Two files will be generated while running `retrieve_recordings`, `kill_multiprocess.sh`, and `failed.txt`. To interrupt multiprocess data retrieval, one can run `bash kill_multiprocess.sh` in the terminal. 'failed.txt' contains recordings that failed the retrieval, if any. The two files will be removed automatically removed after downloading finishes. `failed.txt` will preserve if not empty so that you can check the failed recordings out.

## Define a `Query`
As you can tell from the [Usage Snippet](#Usage-Snippet), defining a query is the most important step in communicating with the API. We determined the following interface to form a query based on the xeno-canto [search tips](https://xeno-canto.org/help/search).
```markdown
name: Species Name. Specify the name of bird you intend to retrieve data from. Both English names and Latin names are acceptable.
gen: Genus. Genus is part of a species' latin name, so it is searched by default when performing a basic search (as mentioned above).
ssp: subspecies
rec: recordist. Search for all recordings from a particular recordist.
cnt: country. Search for all recordings from a particular country.
loc: location. Search for all recordings from a specific location.
rmk: remarks. Many recordists leave remarks about the recording,and this field can be searched using the rmk tag. For example, rmk:playback will return a list of recordings for which the recordist left a comment about the use of playback. This field accepts a 'matches' operator.
lat: latitude.
lon: longtitude
box: search for recordings that occur within a given rectangle. The general format of the box tag is as follows: box:LAT_MIN,LON_MIN,LAT_MAX,LON_MAX. Note that there must not be any spaces between the coordinates.
also: To search for recordings that have a given species in the background.
type: Search for recordings of a particular sound type, e.g., type='song'
nr: number. To search for a known recording number, use the nr tag: for example nr:76967. You can also search for a range of numbers as nr:88888-88890.
lc: license.
q: quality ratings. 
q_lt: quality ratings less than
q_gt: quality ratings better than
    Usage Examples:
          Recordings are rated by quality. Quality ratings range from A (highest quality) to E (lowest quality). To search for recordings that match a certain quality rating, use the q, q_lt, and q_gt tags. For example:
            - q:A will return recordings with a quality rating of A.
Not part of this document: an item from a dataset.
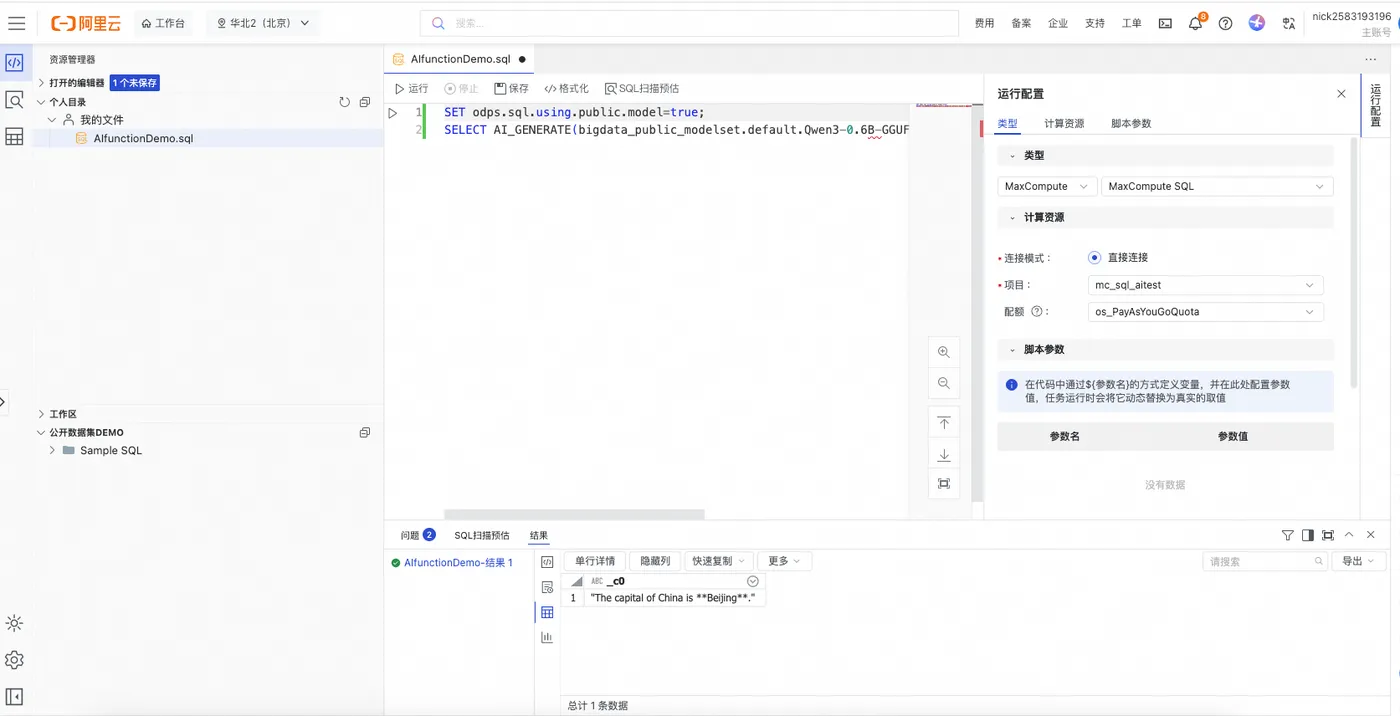The width and height of the screenshot is (1400, 716).
Task: Click 运行 to execute the SQL script
Action: (413, 87)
            - q:0 search explicitly for unrated recordings
            - q_lt:C will return recordings with a quality rating of D or E.
            - q_gt:C will return recordings with a quality rating of B or A.
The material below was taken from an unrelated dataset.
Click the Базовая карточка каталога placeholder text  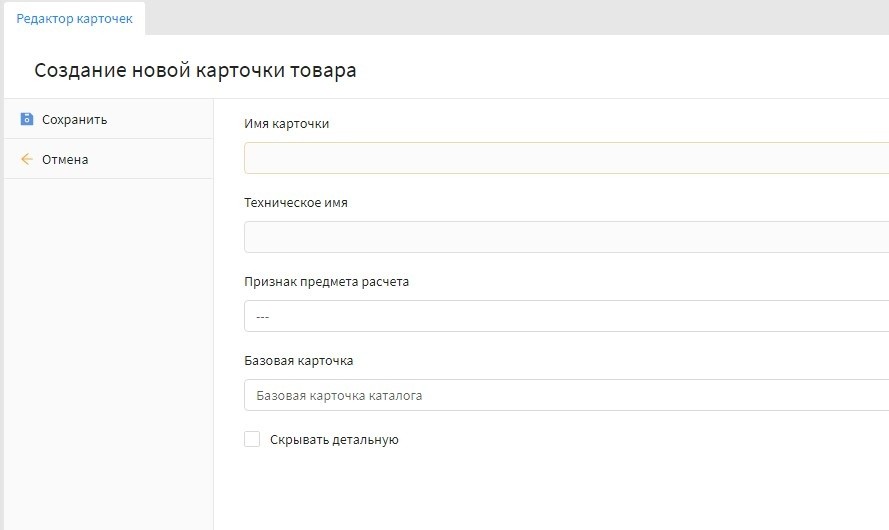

len: recording length control parameter.
len_lt: recording length less than
len_gt: recording length greater than
    Usage Examples:
        len:10 will return recordings with a duration of 10 seconds (with a margin of 1%, so actually between 9.9 and 10.1 seconds)
        len:10-15 will return recordings lasting between 10 and 15 seconds.
        len_lt:30 will return recordings half a minute or shorter in length.
        len_gt:120 will return recordings longer than two minutes in length.
area: continents. Valid values for this tag: africa, america, asia, australia, europe.
since: 
    Usage Examples:
        - since=3, since the past three days
        - since=YYYY-MM-DD, since the particular date
year: year
month: month. year and month tags allow you to search for recordings that were recorded on a certain date. 
```

## todo
- [x] create query object for single species, containing features like
    - [x] retrieve metedata
    - [x] retrieve bird songs
- [x] add multiprocessing downloading feature

## Open Source
The first generation of `xenocanto` [package](https://github.com/ntivirikin/xeno-canto-py) is hard to use also inefficient. Thus I wrapped the [2.0 API](https://xeno-canto.org/article/153) version in a more straightforward and efficient interface.
Feel free to file an issue had you encountered any bugs, or prompt a PR to `XenoPy` to join me in maintenance and optimization.